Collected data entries
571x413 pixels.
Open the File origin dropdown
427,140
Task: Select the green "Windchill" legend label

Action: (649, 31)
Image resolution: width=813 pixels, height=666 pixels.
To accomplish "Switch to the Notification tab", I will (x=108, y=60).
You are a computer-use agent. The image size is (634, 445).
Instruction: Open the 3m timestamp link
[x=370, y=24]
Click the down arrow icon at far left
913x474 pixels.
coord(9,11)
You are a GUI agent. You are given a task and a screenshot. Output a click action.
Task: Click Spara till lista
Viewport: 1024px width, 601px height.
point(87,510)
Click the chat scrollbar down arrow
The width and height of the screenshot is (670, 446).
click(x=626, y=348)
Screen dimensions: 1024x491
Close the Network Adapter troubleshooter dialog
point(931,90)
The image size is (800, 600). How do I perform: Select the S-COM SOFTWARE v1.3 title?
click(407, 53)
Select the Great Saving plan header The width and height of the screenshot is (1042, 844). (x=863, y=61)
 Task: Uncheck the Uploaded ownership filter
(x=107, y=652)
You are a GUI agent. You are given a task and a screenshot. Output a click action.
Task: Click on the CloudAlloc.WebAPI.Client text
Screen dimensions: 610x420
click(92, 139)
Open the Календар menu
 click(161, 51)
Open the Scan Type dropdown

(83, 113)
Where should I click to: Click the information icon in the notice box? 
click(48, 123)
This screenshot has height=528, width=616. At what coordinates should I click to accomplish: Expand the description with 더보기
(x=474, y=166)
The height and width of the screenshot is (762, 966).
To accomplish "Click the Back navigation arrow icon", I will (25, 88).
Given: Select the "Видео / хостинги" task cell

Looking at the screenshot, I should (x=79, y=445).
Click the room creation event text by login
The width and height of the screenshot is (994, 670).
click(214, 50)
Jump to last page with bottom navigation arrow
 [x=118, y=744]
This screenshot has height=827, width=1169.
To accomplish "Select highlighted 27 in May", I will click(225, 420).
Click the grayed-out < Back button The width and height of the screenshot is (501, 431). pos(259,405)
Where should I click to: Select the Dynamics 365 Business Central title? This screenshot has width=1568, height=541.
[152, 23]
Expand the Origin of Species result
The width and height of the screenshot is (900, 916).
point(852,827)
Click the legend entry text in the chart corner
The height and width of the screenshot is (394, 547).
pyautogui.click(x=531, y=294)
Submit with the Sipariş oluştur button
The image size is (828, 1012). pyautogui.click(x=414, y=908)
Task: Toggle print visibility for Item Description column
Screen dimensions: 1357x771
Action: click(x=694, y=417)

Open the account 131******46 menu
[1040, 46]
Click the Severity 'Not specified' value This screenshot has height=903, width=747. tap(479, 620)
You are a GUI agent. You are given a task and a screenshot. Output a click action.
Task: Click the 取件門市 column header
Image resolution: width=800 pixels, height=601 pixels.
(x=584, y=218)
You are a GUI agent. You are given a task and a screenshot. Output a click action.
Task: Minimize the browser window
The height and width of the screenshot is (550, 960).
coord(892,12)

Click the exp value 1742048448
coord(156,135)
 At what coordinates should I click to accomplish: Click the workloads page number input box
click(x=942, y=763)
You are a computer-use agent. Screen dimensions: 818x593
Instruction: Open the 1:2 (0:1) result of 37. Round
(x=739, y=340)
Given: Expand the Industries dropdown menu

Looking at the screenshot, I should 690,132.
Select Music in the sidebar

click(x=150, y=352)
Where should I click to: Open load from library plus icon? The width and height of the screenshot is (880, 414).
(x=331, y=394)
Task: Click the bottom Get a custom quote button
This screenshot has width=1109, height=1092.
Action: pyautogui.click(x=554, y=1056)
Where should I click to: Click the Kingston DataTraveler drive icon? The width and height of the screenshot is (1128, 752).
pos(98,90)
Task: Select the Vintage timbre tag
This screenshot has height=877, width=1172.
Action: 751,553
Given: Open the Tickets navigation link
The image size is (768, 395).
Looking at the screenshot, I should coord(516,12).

Task objective: Wherever the string "Back" appears in the entries above, return the line it appears on.

Answer to this problem:
To accomplish "Click the Back navigation arrow icon", I will (25, 88).
Click the grayed-out < Back button The width and height of the screenshot is (501, 431). pos(259,405)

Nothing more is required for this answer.